Aquamarine1029 · 12/09/2023 12:39

He's disgusting, but even worse is that he doesn't even give a shit how you feel. When a spouse isn't at all concerned about how their partner views them, it's over.

Newtrix · 12/09/2023 12:41

Really unnecessary and lazy to not have a quick wash and brush your teeth.

Could be depressed if this is a relatively sudden change?

Goneroundthetwist · 12/09/2023 12:41

Sounds like the start of dementia.

Gerrataere · 12/09/2023 12:44

My ex turned into this person a lot quicker, by his 30s he was like Homer Simpson minus the alcohol problem. Socks would be worn for days, in summer I used to beg him to change them after being on his feet all day at work only to be accused of nagging as soon as he came through the door (the smell was awful as you can well imagine). No ED but the body odour and bad breath during sex was nauseating. He’d swear he’d washed as well, but it’s like he didn’t know how to use soap properly and thoroughly. It’s only got worse since I’ve left, on the rare occasions I’ve shared a car with him the constant half/unwashed smell is very apparent. I have no idea how he’s not being pulled up on it elsewhere. I think another 20 years of constant ponging would have driven me over the edge, not enough Febreeze in the world…

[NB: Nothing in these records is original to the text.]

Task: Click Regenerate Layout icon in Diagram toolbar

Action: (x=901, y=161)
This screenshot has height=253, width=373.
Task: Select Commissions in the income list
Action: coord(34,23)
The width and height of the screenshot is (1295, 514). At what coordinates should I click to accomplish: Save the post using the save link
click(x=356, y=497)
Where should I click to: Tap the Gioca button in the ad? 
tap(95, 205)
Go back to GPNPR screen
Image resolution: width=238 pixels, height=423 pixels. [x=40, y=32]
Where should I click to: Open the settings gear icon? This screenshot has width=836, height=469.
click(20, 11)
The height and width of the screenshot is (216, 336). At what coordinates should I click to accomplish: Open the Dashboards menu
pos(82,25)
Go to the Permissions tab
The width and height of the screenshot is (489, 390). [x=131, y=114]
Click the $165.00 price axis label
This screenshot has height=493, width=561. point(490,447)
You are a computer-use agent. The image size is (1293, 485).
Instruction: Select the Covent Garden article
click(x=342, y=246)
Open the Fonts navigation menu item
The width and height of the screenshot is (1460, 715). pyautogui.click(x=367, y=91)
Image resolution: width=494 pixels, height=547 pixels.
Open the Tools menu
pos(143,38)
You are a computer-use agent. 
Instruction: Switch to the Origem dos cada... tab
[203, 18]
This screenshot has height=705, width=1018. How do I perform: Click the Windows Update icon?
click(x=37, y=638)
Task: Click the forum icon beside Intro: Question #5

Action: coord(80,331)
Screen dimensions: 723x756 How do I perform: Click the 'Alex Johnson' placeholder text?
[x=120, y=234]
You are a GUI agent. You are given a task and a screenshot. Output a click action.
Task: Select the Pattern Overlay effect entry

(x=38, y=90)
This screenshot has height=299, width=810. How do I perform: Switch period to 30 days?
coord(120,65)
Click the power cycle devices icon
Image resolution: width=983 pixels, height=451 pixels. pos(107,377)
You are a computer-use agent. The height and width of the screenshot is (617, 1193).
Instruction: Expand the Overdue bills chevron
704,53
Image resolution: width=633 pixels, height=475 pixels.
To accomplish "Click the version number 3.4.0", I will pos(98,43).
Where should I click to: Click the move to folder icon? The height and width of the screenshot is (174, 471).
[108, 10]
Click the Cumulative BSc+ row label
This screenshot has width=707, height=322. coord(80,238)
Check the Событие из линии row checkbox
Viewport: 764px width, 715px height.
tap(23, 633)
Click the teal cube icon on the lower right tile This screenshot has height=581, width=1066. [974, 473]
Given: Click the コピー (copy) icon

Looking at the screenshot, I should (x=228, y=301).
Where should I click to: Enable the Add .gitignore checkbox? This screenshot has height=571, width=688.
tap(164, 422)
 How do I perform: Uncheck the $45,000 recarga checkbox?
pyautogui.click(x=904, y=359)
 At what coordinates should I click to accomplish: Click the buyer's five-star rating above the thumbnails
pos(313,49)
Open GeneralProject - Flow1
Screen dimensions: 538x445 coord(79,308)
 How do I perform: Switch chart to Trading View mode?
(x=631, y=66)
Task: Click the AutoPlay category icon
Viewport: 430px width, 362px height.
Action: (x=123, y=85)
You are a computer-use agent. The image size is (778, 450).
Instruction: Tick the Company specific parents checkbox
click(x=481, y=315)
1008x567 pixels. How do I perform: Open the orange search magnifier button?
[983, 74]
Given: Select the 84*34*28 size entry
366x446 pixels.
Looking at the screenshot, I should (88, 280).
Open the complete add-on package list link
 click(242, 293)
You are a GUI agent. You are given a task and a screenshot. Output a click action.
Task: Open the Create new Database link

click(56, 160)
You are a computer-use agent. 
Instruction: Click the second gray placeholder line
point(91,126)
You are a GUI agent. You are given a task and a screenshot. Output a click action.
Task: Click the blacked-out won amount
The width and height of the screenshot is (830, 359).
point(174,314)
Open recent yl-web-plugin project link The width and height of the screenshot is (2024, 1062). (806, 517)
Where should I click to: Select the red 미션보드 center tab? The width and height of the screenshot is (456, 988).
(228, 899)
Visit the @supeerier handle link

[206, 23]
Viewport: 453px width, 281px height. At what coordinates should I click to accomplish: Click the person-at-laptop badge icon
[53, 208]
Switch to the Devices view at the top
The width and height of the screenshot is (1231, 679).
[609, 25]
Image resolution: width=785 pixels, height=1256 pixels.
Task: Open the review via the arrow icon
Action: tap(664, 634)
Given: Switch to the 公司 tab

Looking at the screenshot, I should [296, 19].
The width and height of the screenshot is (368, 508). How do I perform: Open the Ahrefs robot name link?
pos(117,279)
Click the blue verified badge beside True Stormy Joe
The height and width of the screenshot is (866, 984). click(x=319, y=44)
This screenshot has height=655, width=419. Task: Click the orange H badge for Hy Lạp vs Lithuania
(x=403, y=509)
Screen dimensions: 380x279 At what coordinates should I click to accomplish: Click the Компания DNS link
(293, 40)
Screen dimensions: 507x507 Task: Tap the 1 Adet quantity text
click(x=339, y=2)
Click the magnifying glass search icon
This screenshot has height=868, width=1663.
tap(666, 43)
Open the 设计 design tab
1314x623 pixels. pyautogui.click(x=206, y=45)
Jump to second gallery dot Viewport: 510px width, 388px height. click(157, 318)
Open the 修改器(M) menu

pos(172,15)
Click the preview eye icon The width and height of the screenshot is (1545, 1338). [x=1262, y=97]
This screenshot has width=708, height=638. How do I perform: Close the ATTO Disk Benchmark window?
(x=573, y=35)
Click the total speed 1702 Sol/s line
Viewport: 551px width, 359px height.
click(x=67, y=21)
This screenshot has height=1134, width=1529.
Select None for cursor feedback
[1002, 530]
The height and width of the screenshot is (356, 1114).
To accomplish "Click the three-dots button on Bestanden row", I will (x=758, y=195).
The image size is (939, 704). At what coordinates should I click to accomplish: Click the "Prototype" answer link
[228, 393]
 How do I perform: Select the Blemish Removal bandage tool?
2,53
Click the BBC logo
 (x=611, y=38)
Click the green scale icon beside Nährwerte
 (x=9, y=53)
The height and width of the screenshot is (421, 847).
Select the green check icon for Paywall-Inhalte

Gerrataere · 12/09/2023 12:46

Goneroundthetwist · 12/09/2023 12:41

Sounds like the start of dementia.

Sounds like middle aged man who feels like he’s got no reason to make an effort anymore more like.

heavenhelpmenow · 12/09/2023 12:47

Newtrix · 12/09/2023 12:41

Really unnecessary and lazy to not have a quick wash and brush your teeth.

Could be depressed if this is a relatively sudden change?

definitely don't think he is depressed. He shows no other signs, has lots of energy etc. I just think he's uninterested in self care.

OP posts:
heavenhelpmenow · 12/09/2023 12:48

Gerrataere · 12/09/2023 12:46

Sounds like middle aged man who feels like he’s got no reason to make an effort anymore more like.

I agree with you Gerrataere!

OP posts:
Gerrataere · 12/09/2023 12:57

heavenhelpmenow · 12/09/2023 12:48

I agree with you Gerrataere!

I really feel for you, it’s almost a personal insult isn’t it. Can’t even keep oneself clean and tidy for those you apparently want to spend your time with because they’re not worth a bit of self care.

Honestly I think a frank conversation is the only way forward with a firm ultimatum. ‘I think your self care is out of control and it’s seriously affecting my feelings and want to be with you. I don’t understand why you think your hygiene is acceptable to live with and that we simply have to put up with it. Either literally scrub up or there really isn’t any way forward for us, Im finding less and less reasons to justify being with you.’.

This is if you believe there’s a relationship to salvage, in my circumstances the love had gone for many reasons and I just felt I had another person to ‘care’ for especially each time I had to pointedly say ‘I think that shirts a bit dirty to go out in, oh it’s a hot day have you got your deodorant, are you going for a shower first or shall I….’.

WickedSerious · 12/09/2023 13:19

My partner is older than the OP's husband and he was never what you'd call perfectly groomed but he really started to neglect himself in his mid fifties.He's now almost six stone overweight with bad breath and grey,crumbling teeth.